■ **Task description**
A verbatim reproduction of all the entries is needed.

········

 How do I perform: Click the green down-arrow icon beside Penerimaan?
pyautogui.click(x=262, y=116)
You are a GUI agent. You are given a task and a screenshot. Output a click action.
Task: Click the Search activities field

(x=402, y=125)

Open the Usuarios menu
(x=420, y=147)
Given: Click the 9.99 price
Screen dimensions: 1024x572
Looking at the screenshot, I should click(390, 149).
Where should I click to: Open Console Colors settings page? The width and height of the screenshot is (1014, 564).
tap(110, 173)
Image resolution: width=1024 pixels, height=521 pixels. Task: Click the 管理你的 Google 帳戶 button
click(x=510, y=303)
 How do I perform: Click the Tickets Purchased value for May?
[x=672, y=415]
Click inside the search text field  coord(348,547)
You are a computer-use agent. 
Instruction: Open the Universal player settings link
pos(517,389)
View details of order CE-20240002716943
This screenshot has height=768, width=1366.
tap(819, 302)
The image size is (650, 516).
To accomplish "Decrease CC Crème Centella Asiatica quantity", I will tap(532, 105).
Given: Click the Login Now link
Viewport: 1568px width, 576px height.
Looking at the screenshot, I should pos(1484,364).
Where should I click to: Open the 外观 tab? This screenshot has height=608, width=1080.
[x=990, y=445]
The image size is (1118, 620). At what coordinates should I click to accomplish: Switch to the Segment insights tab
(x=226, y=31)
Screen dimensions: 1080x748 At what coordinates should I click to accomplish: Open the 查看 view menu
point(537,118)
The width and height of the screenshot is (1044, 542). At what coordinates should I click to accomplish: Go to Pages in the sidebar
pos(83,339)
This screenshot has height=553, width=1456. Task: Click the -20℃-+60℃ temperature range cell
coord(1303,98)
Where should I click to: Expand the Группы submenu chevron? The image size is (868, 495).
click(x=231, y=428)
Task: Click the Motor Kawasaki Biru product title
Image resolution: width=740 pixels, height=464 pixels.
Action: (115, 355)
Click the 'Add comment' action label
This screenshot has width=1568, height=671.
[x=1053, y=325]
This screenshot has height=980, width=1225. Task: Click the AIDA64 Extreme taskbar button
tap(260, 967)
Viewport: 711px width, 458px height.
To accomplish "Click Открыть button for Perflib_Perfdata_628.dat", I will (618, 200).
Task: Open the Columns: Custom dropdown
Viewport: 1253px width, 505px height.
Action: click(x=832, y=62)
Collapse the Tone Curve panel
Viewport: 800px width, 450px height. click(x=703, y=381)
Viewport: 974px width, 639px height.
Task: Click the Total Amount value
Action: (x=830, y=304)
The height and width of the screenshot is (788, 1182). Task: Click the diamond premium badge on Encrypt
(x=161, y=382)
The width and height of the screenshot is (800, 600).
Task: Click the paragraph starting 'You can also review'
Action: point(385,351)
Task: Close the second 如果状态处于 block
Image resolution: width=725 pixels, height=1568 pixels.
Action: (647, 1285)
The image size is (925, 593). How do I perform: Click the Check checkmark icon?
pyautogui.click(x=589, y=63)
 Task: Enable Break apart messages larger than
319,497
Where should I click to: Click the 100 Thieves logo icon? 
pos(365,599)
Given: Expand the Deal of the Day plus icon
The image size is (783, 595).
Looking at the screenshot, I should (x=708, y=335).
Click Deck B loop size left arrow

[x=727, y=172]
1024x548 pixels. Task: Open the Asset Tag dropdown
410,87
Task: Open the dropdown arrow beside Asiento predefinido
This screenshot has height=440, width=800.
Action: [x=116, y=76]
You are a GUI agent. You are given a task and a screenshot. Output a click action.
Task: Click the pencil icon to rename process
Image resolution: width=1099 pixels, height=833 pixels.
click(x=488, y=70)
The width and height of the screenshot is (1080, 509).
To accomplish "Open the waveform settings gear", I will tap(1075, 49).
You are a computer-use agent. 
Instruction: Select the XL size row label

········

■ **Exercise answer**
 How do I perform: Click the green down-arrow icon beside Penerimaan?
pyautogui.click(x=262, y=116)
You are a GUI agent. You are given a task and a screenshot. Output a click action.
Task: Click the Search activities field

(x=402, y=125)

Open the Usuarios menu
(x=420, y=147)
Given: Click the 9.99 price
Screen dimensions: 1024x572
Looking at the screenshot, I should click(390, 149).
Where should I click to: Open Console Colors settings page? The width and height of the screenshot is (1014, 564).
tap(110, 173)
Image resolution: width=1024 pixels, height=521 pixels. Task: Click the 管理你的 Google 帳戶 button
click(x=510, y=303)
 How do I perform: Click the Tickets Purchased value for May?
[x=672, y=415]
Click inside the search text field  coord(348,547)
You are a computer-use agent. 
Instruction: Open the Universal player settings link
pos(517,389)
View details of order CE-20240002716943
This screenshot has height=768, width=1366.
tap(819, 302)
The image size is (650, 516).
To accomplish "Decrease CC Crème Centella Asiatica quantity", I will tap(532, 105).
Given: Click the Login Now link
Viewport: 1568px width, 576px height.
Looking at the screenshot, I should pos(1484,364).
Where should I click to: Open the 外观 tab? This screenshot has height=608, width=1080.
[x=990, y=445]
The image size is (1118, 620). At what coordinates should I click to accomplish: Switch to the Segment insights tab
(x=226, y=31)
Screen dimensions: 1080x748 At what coordinates should I click to accomplish: Open the 查看 view menu
point(537,118)
The width and height of the screenshot is (1044, 542). At what coordinates should I click to accomplish: Go to Pages in the sidebar
pos(83,339)
This screenshot has height=553, width=1456. Task: Click the -20℃-+60℃ temperature range cell
coord(1303,98)
Where should I click to: Expand the Группы submenu chevron? The image size is (868, 495).
click(x=231, y=428)
Task: Click the Motor Kawasaki Biru product title
Image resolution: width=740 pixels, height=464 pixels.
Action: (115, 355)
Click the 'Add comment' action label
This screenshot has width=1568, height=671.
[x=1053, y=325]
This screenshot has height=980, width=1225. Task: Click the AIDA64 Extreme taskbar button
tap(260, 967)
Viewport: 711px width, 458px height.
To accomplish "Click Открыть button for Perflib_Perfdata_628.dat", I will (618, 200).
Task: Open the Columns: Custom dropdown
Viewport: 1253px width, 505px height.
Action: click(x=832, y=62)
Collapse the Tone Curve panel
Viewport: 800px width, 450px height. click(x=703, y=381)
Viewport: 974px width, 639px height.
Task: Click the Total Amount value
Action: (x=830, y=304)
The height and width of the screenshot is (788, 1182). Task: Click the diamond premium badge on Encrypt
(x=161, y=382)
The width and height of the screenshot is (800, 600).
Task: Click the paragraph starting 'You can also review'
Action: point(385,351)
Task: Close the second 如果状态处于 block
Image resolution: width=725 pixels, height=1568 pixels.
Action: (647, 1285)
The image size is (925, 593). How do I perform: Click the Check checkmark icon?
pyautogui.click(x=589, y=63)
 Task: Enable Break apart messages larger than
319,497
Where should I click to: Click the 100 Thieves logo icon? 
pos(365,599)
Given: Expand the Deal of the Day plus icon
The image size is (783, 595).
Looking at the screenshot, I should (x=708, y=335).
Click Deck B loop size left arrow

[x=727, y=172]
1024x548 pixels. Task: Open the Asset Tag dropdown
410,87
Task: Open the dropdown arrow beside Asiento predefinido
This screenshot has height=440, width=800.
Action: [x=116, y=76]
You are a GUI agent. You are given a task and a screenshot. Output a click action.
Task: Click the pencil icon to rename process
Image resolution: width=1099 pixels, height=833 pixels.
click(x=488, y=70)
The width and height of the screenshot is (1080, 509).
To accomplish "Open the waveform settings gear", I will tap(1075, 49).
You are a computer-use agent. 
Instruction: Select the XL size row label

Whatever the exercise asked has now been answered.